Responsibilities:
- Design and implement large-scale dataset construction strategies to ensure data quality and diversity, meeting the training needs of various AI models.
- Lead the big data and web scraping team, overseeing data collection, cleaning, annotation, and preprocessing workflows.
- Utilize deep learning and machine learning techniques to optimize the model training process, including model architecture design, hyperparameter tuning, and performance evaluation.
- Collaborate with cross-functional teams, including engineering, product, and business teams, to identify and prioritize dataset and model requirements.
- Monitor performance metrics during the model training process to ensure model accuracy and efficiency.
- Promote the adoption of the latest data science methods and technologies within the team, ensuring skills remain up-to-date.
Requirements:
- Bachelor's degree or higher in Computer Science, Data Science or Information Technology.

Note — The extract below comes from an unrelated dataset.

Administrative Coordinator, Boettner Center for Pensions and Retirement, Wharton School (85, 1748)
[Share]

- A minimum of 2 years of experience in data science, machine learning, or a related domain, with at least 2 years focusing on large-scale model training.
- Strong programming skills in Python or R, and familiarity with deep learning frameworks such as TensorFlow and PyTorch.
- Proven track record in leading and managing data science projects, with the capability to mentor and guide team members on complex tasks.
- In-depth knowledge of dataset construction, including the best practices for data scraping, cleaning, and preprocessing.
- Practical project experience in natural language processing (NLP), computer vision (CV), or recommendation systems.
- Experience in publishing papers in relevant fields or presenting at reputable conferences, along with expertise in model training within large-scale distributed computing environments.